Structure-aware diff for html and xml documents
Structure aware diff of XML and HTML documents.
The intended use is to concisely show the edits that have been made in a document, so that authors of html content can review their work.
What do we mean by “HTML Tree Diff”?
- HTML: The inputs to the diff function are HTML documents
- Tree: It considers the full XML tree structure of the inputs, not just text based changes.

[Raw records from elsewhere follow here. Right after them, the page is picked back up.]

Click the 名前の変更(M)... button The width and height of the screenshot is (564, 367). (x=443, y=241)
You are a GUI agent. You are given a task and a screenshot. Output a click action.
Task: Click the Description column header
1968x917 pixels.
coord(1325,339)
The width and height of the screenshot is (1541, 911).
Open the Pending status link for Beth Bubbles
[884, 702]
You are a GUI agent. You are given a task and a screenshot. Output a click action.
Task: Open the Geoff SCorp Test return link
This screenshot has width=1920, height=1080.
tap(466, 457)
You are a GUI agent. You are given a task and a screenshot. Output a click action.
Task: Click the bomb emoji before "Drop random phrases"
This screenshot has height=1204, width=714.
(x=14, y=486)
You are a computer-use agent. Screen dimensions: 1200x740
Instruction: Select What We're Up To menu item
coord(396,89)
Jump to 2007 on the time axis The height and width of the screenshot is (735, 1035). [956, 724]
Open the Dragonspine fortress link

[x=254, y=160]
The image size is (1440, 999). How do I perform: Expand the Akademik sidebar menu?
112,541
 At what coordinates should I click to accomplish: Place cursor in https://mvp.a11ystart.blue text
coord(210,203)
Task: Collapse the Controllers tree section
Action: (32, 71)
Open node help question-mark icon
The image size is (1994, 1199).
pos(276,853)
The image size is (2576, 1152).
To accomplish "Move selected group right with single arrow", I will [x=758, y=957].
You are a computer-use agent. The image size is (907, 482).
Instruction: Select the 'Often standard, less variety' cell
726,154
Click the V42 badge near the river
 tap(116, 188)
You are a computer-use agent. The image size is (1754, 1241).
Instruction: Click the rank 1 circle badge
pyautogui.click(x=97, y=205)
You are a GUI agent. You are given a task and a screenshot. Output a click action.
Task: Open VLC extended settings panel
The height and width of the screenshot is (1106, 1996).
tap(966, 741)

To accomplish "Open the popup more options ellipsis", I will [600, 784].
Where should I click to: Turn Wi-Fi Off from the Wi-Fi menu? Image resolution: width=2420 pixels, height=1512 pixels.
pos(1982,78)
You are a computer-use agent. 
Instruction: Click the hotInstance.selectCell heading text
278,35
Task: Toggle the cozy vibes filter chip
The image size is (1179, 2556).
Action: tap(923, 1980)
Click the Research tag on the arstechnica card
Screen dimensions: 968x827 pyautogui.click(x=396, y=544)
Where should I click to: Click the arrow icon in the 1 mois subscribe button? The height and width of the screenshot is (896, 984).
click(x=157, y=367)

- Diff: The output is human-readable HTML, using <ins> and <del> tags to show the changes.
Command line interface
You can execute htmltreediff.cli directly as a python module, passing it html files to diff:
$ python -m htmltreediff.cli one.html two.html <h1> <del> one </del> <ins> two </ins> </h1>
You can also use htmltreediff from within a python program as a library.
For HTML Changes:
>>> from htmltreediff import diff >>> print diff('<h1>...one...</h1>', '<h1>...two...</h1>', pretty=True) <h1> ... <del> one </del> <ins> two </ins> ... </h1>
And also for text-only changes:
>>> print diff( ... 'The quick brown fox jumps over the lazy dog.', ... 'The very quick brown foxes jump over the dog.', ... html=False, ... ) The <ins>very </ins>quick brown <del>fox jumps</del><ins>foxes jump</ins> over the<del> lazy</del> dog.
Running the unit tests
The unit test suite requires the packages nose and coverage to run. Just run the run_tests.sh script, and all the tests will run, with code coverage. Code coverage should always be at 100%.